六本木って原宿とか浅草みたいに、街の名前自体が海外でも認知されているじゃないですか。ひと昔前のイメージかもしれないけど、東京のナイトライフといえば六本木、みたいにね。でも最近、それが少し戻ってきている気がするんです。こないだ深夜にかき氷の専門店で食べていたら、クラブをはしごしているんだろうなって感じの15人くらいのグループが入ってきたんです。そのうち半分は外国人で、女の子の半分は帰国子女かなっていうくらいのテンションで、日本語と英語のちゃんぽんで盛り上がっている。ワンショルダーの服も、最近の日本の女の子らしからぬ健康的な雰囲気で、男の子たちもいかにもイケイケ。みんなで楽しそうにかき氷を食べて、「次行こう!」って出ていったのを見たとき、うわー、懐かしい! って思ったんです(笑)。こういう空気がまた六本木に戻ってきてるんだなって、なんだか嬉しくなりました。

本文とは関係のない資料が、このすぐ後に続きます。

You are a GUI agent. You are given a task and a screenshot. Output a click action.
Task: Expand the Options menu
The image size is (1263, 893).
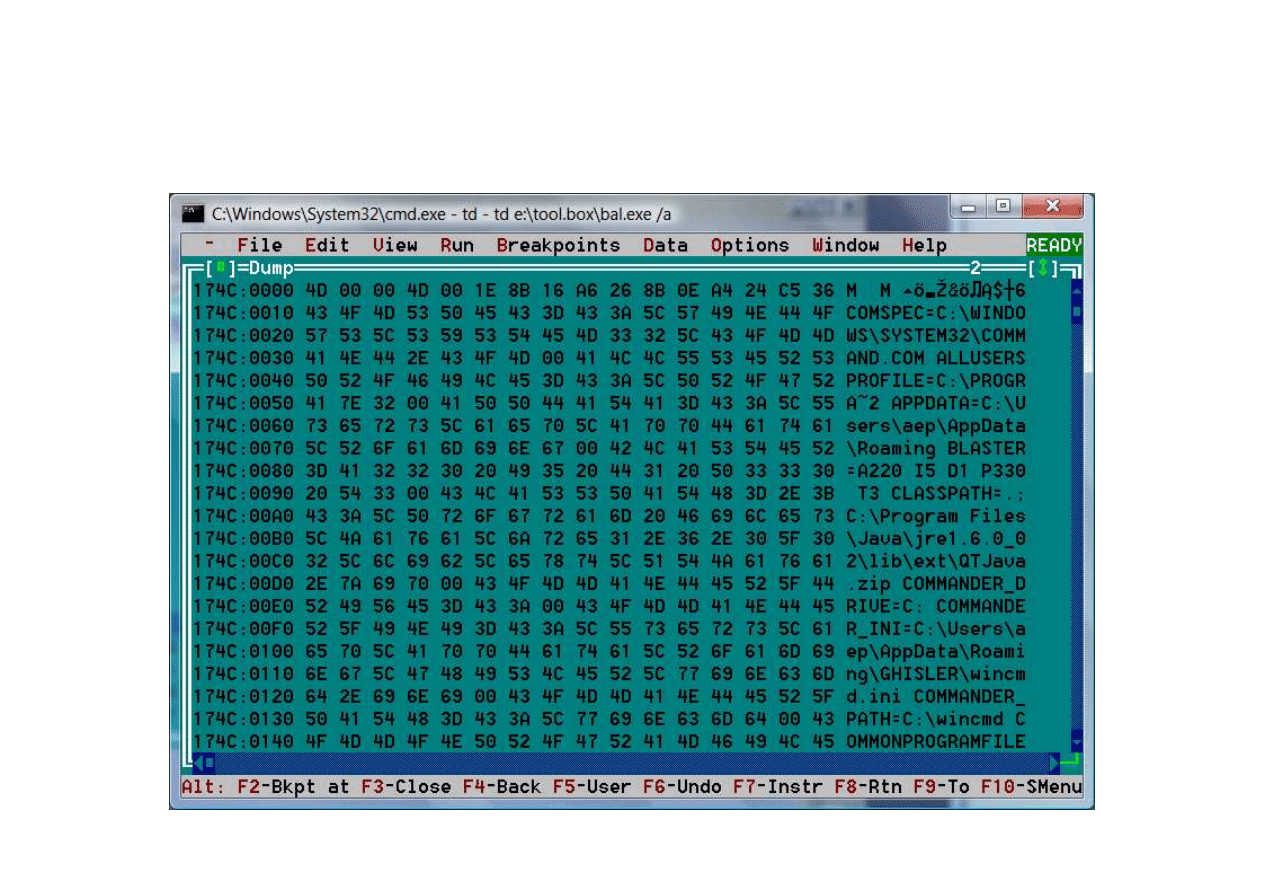(750, 246)
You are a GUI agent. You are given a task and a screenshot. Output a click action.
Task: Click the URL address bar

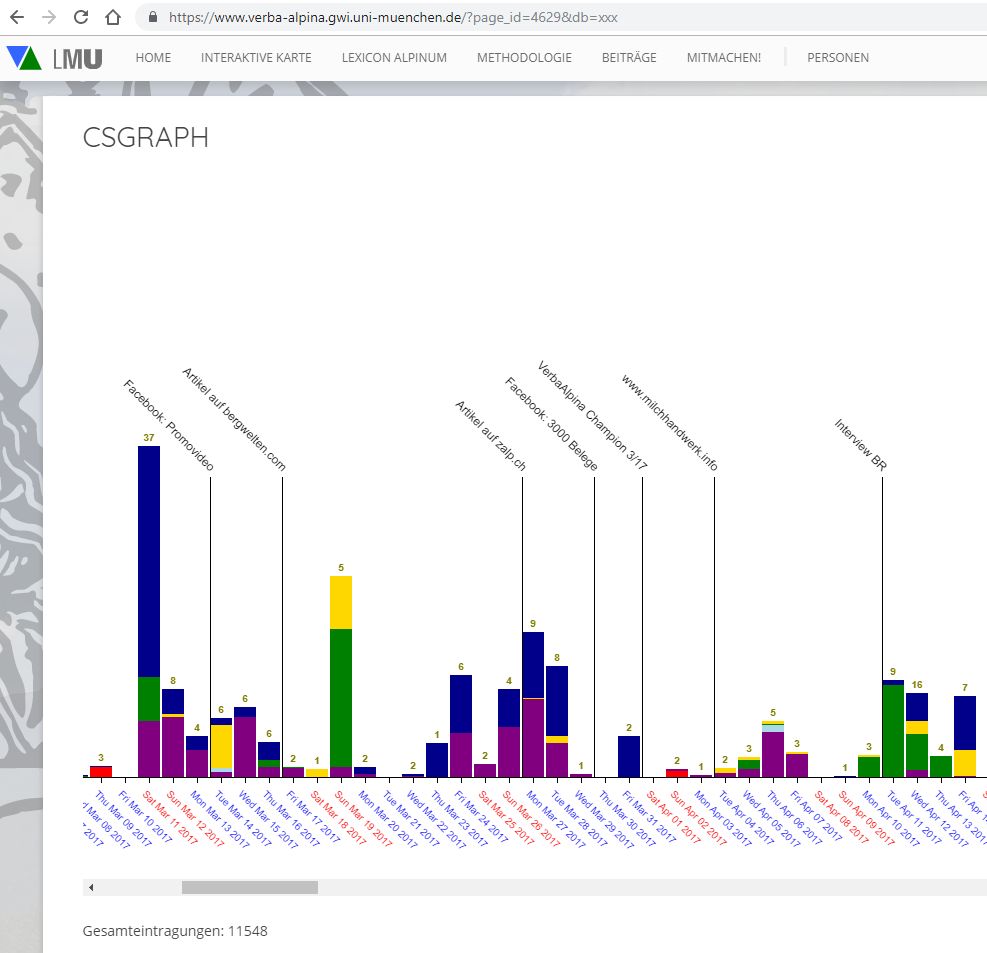pos(500,17)
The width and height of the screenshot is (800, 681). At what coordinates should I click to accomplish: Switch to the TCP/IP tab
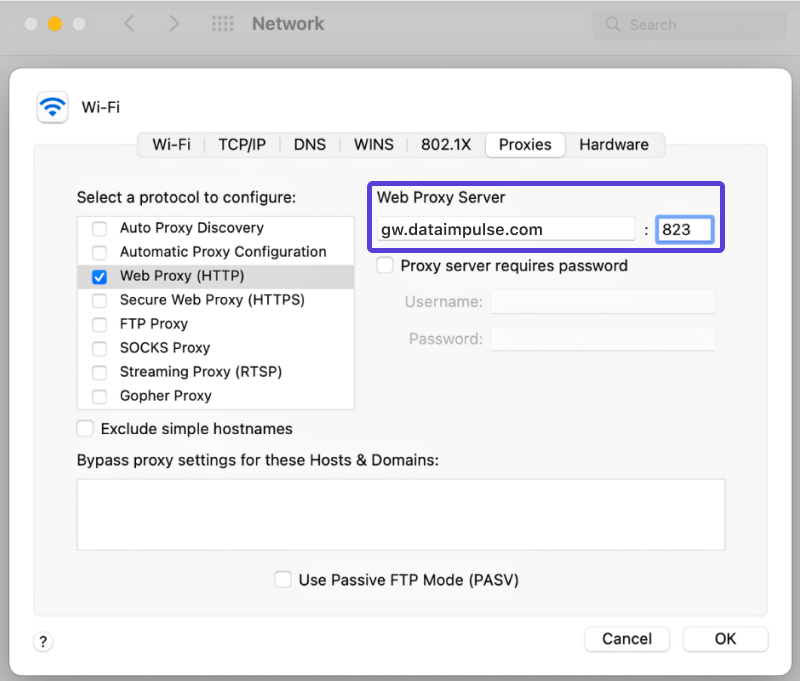[x=241, y=144]
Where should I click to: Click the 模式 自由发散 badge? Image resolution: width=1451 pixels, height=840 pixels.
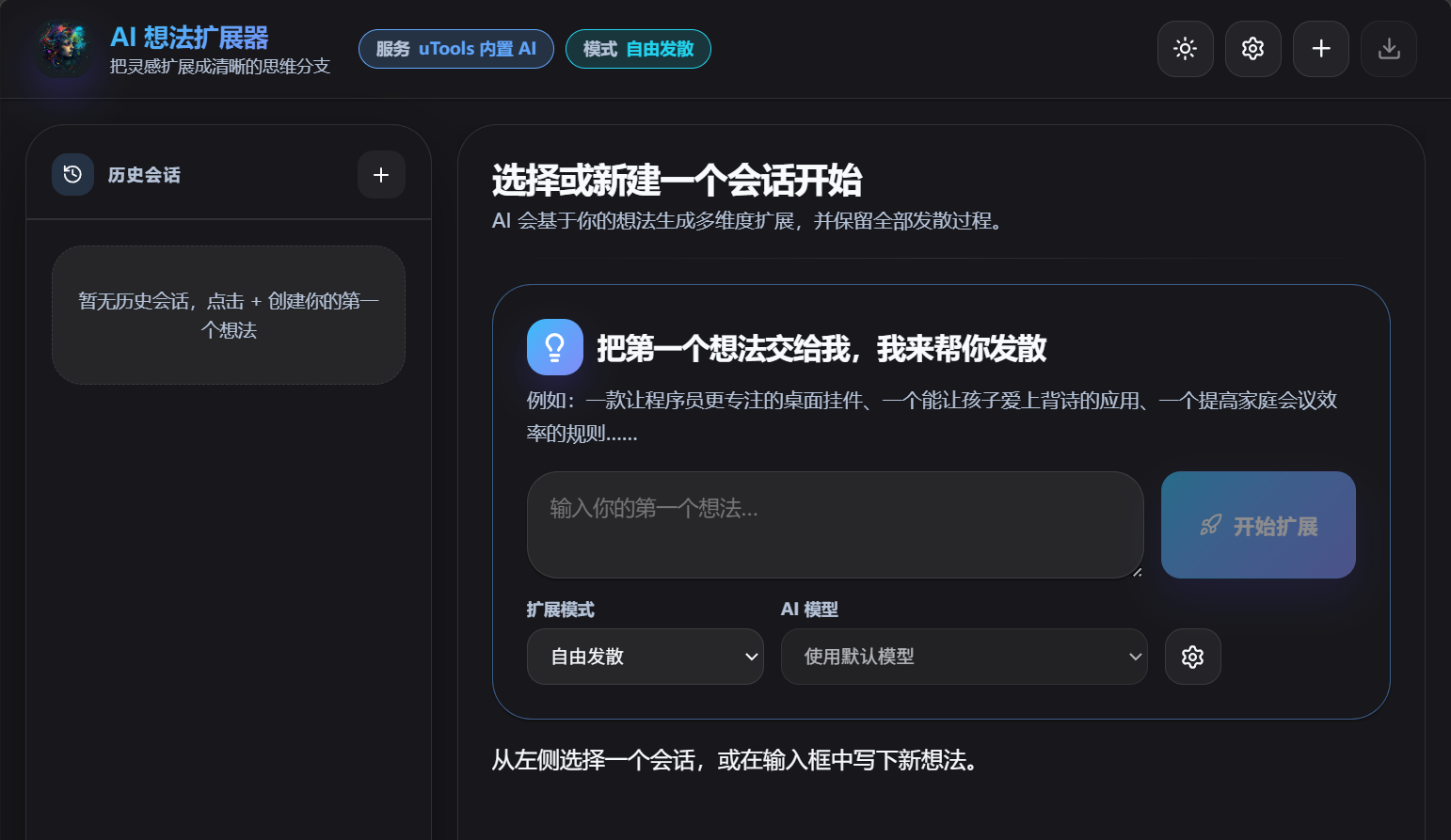638,49
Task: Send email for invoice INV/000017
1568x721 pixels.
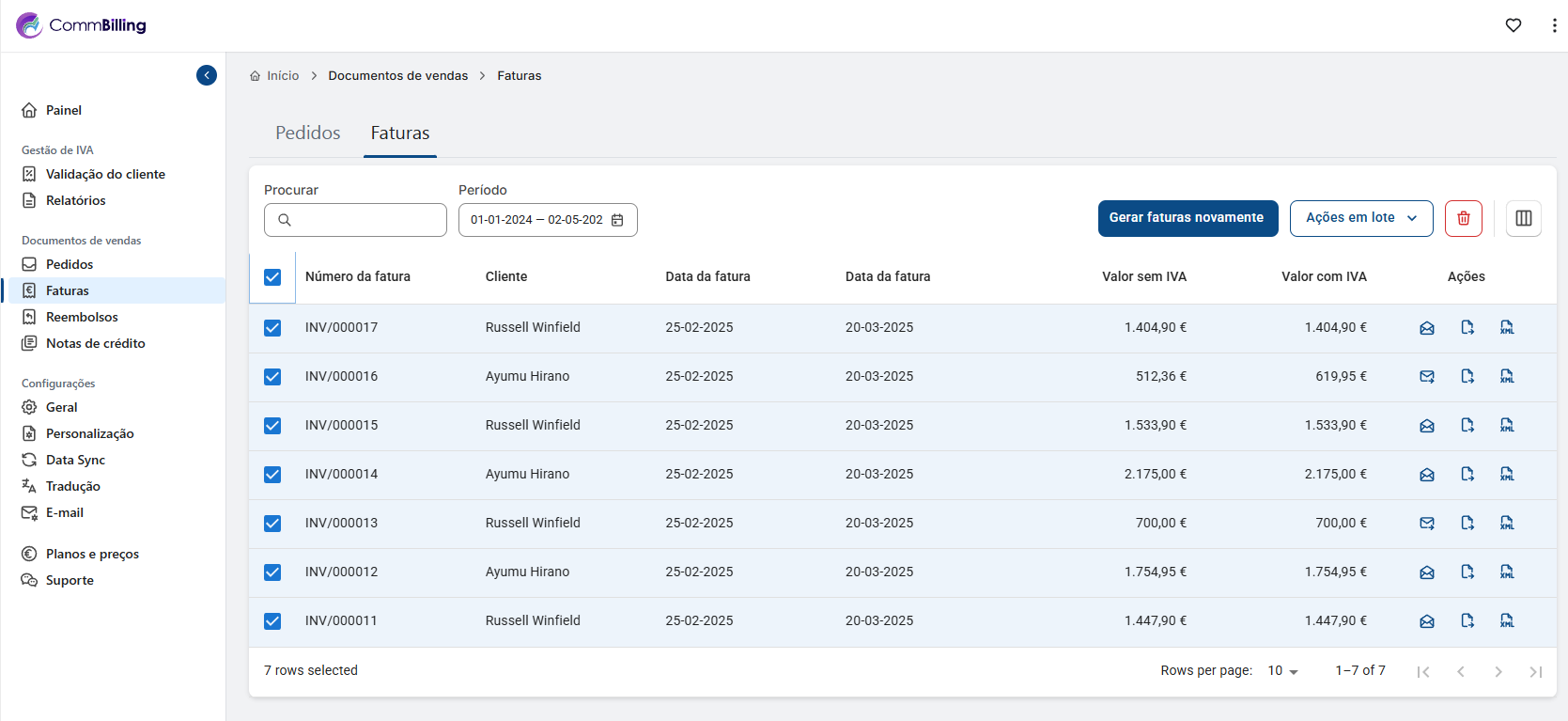Action: pos(1426,328)
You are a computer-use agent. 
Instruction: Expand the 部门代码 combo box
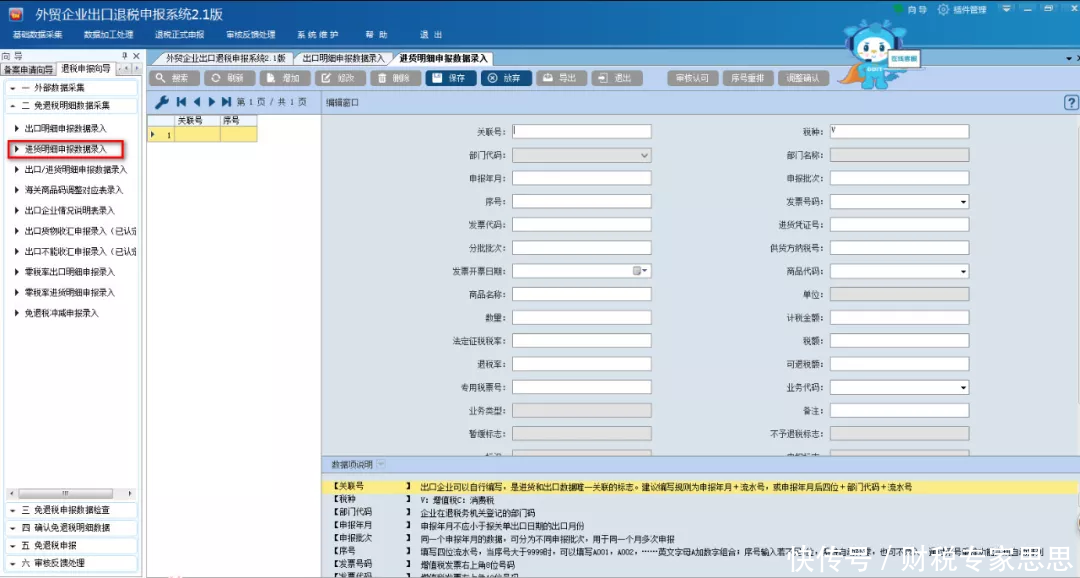tap(645, 154)
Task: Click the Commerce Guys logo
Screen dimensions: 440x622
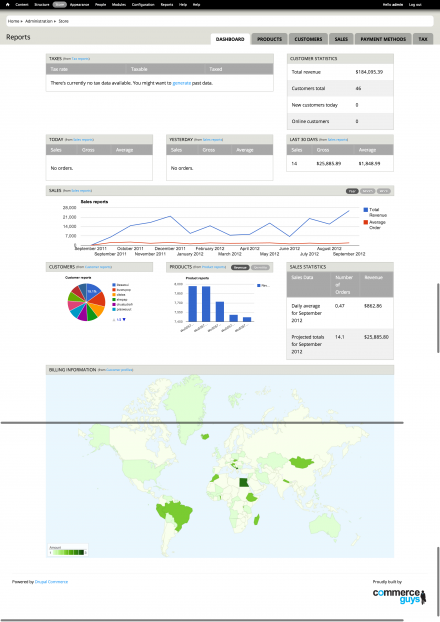Action: click(400, 596)
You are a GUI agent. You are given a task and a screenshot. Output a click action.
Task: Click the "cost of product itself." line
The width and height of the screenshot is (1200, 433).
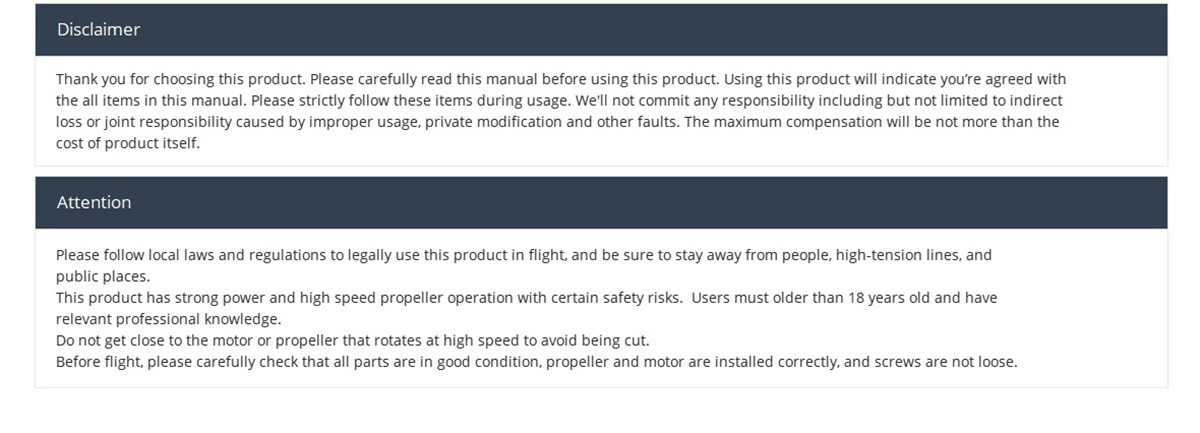[x=128, y=143]
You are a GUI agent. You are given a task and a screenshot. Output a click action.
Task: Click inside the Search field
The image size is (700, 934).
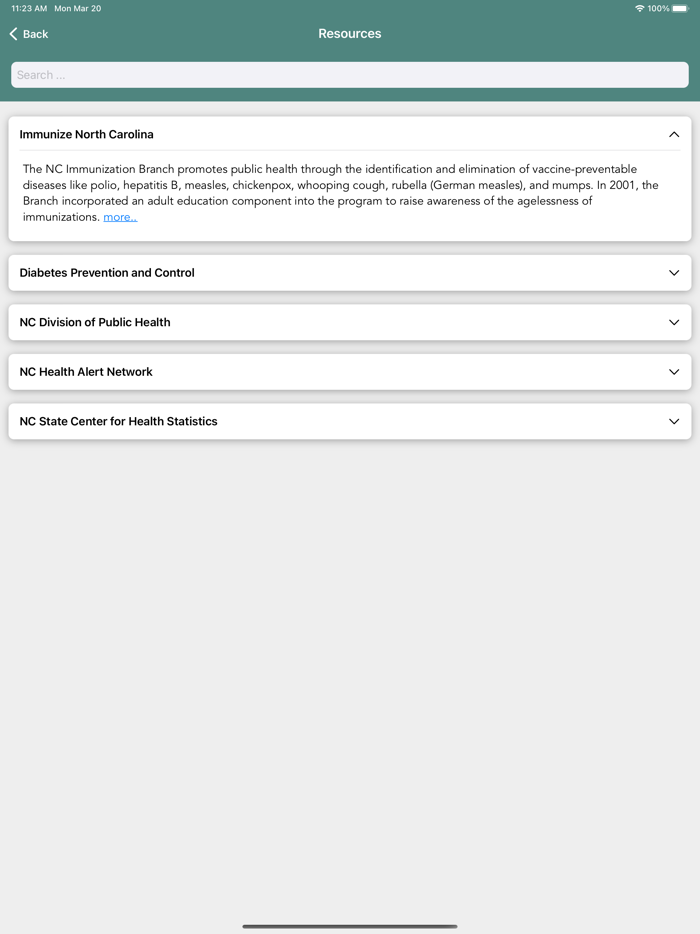350,74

六本木はやっぱり今来ても、なんとなくドキドキしますよ。街自体にエネルギーがちゃんとあるのがいい。六本木に限らない話だけど、あえて言うなら、チェーン店が多いのはいただけない点。チェーン店が多くなるほど、世界中の街が似てきてつまんなくなってしまうから。とはいえチェーン店をなくすのは難しいだろうから、多少雰囲気を変えたりして店が街に合わせるようなことをしてほしい。その街ならではの、そこにしかないものがフォーカスされると、みんなすぐに足を運ぶじゃないですか。西麻布にホブソンズがオープンしたとき、アイスクリームを食べるために「なんでこんなに?」っていうくらい行列ができたんだけど、当時に比べたら今はもっと簡単に情報を手に入れられる時代だから。
ホブソンズ
今はインスタグラムみたいなツールがあるから、インスタジェニックな場所に出かけることが増えているわけですよね。興味のきっかけはなんでもいいと思うのだけど、ただそこで写真を撮ってアップして終わるのではなく、経験することが大事なんですよね。情報がなかったら行かないような街や店に実際に足を踏み入れて、そこでいろんなものに出会って経験してみることがとても大事。やっぱり街っていうのは、いろんなものと出会わせてくれる場所だから、そういうふうにアンテナを立てていると楽しいんですよね。